Moore returned to the University of Wisconsin and was able to graduate with the class of 1921.14 For a time he lived in Florida, working for Photostat Corporation—hence his being described as a “Southerner” when his engagement to Ada Virginia McWhinney was announced in 1928.15 He and his wife soon settled near Rochester, New York, where they remained until their deaths in the early 1980s.16

mrsmcq July 20, 2020

Notes

(For complete bibliographic entries, please consult the list of works and web pages cited.)

1  Moore’s place and date of birth are taken from Ancestry.com U.S., World War II Draft Registration Cards, 1942, record for Charles Francis Moore. His place and date of death are taken from “Deaths (Monroe County) [1983].”  The picture of Moore is a yearbook photo, taken from p. 133 of Coxon, ed., The 1922 Badger, and is the only image of Moore I have been able to find.

2  See Cary, John Cary the Plymouth Pilgrim, pp. 235–36 (section 238), on Moore’s maternal great-grandfather and grandfather; and Webster, History and Genealogy of the Gov. John Webster Family of Connecticut, p. 736, on his maternal grandmother.

3  See Lambert, Roger Lambert and His Descendants, p. 14, on Moore’s Lambert and Rogers ancestors.

4  On Moore’s family, see documents available at Ancestry.com; on his father, see, for example, “Stadt-Neuigkeiten,” p. 5.

5  The Badger 1917, p. 448.

6  “Ground School Graduations [for September 1, 1917].”

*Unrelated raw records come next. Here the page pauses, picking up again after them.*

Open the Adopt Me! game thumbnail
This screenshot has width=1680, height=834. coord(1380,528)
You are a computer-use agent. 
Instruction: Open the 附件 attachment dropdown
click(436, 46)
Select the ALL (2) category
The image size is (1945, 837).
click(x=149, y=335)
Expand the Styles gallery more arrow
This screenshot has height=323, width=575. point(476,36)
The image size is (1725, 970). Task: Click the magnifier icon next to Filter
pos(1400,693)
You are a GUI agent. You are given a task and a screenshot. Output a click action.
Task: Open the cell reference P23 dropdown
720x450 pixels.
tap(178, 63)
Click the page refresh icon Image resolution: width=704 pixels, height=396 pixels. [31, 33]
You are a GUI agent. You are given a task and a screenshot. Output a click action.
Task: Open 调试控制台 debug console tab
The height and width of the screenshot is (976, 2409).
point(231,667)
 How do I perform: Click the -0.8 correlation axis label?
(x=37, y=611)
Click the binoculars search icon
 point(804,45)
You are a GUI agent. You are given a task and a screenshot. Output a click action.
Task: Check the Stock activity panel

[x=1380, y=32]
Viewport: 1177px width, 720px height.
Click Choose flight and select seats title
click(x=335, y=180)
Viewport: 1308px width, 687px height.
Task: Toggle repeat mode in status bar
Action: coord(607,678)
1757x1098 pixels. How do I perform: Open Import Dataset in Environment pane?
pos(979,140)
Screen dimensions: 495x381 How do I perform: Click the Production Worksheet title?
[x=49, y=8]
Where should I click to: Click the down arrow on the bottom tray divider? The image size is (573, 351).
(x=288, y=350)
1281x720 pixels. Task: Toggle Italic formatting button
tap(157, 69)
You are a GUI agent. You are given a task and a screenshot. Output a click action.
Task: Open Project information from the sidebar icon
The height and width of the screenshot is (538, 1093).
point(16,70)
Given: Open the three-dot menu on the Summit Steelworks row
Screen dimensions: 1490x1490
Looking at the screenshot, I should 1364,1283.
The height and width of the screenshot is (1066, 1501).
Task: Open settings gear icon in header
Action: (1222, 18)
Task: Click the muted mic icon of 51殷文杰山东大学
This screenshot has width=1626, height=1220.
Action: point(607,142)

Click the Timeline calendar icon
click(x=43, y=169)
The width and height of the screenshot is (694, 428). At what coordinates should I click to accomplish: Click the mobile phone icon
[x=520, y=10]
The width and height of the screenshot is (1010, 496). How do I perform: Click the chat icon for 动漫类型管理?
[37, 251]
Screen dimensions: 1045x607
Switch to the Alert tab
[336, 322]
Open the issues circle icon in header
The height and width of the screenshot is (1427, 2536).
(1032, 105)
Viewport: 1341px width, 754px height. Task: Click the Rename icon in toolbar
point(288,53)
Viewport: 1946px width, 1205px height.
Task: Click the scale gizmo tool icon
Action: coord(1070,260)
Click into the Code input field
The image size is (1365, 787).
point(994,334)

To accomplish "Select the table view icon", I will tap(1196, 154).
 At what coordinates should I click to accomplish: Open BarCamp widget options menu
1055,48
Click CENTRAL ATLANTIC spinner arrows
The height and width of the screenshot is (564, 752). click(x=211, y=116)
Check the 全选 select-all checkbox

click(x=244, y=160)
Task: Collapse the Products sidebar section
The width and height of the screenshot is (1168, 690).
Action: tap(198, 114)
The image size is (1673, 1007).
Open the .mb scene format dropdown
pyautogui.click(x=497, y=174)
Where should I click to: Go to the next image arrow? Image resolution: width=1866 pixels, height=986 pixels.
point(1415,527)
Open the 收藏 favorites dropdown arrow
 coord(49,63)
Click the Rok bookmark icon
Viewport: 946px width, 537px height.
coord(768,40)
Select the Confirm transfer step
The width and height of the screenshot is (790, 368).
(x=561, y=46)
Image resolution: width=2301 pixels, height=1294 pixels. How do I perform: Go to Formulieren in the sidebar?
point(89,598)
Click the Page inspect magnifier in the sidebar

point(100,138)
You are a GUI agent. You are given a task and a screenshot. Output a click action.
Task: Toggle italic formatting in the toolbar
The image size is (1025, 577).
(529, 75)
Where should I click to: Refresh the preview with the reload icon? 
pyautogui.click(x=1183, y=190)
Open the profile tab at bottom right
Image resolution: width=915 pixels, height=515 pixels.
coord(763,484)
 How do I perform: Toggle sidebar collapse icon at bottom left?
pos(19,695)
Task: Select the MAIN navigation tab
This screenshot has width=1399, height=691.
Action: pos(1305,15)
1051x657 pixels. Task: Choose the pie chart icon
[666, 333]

7  See Hooper, Somewhere in France, Chapter 1.

8  Foss, Papers, “Cadets of Italian Detachment Posted Dec 3rd.”

9  See The National Archives (United Kingdom), Royal Air Force officers’ service records 1918–1919, record for Charles Francis Moore.

10  Cablegrams 702-S and 967-R.

11  See “Moore, C.F.”

12  See Moore’s R.A.F. service record, cited above.

13  See War Department. Office of the Quartermaster General. Army Transport Service, Lists of Incoming Passengers, 1917 – 1938, Passenger list for Casual Officers, Air Service, on S. S. Lapland.

14  Coxon, ed., The 1922 Badger, p. 133.

15  “Miss Ada McWhinney to Wed Southerner.”

16  “Deaths (Monroe County)” [1982] and “Deaths (Monroe County” [1983].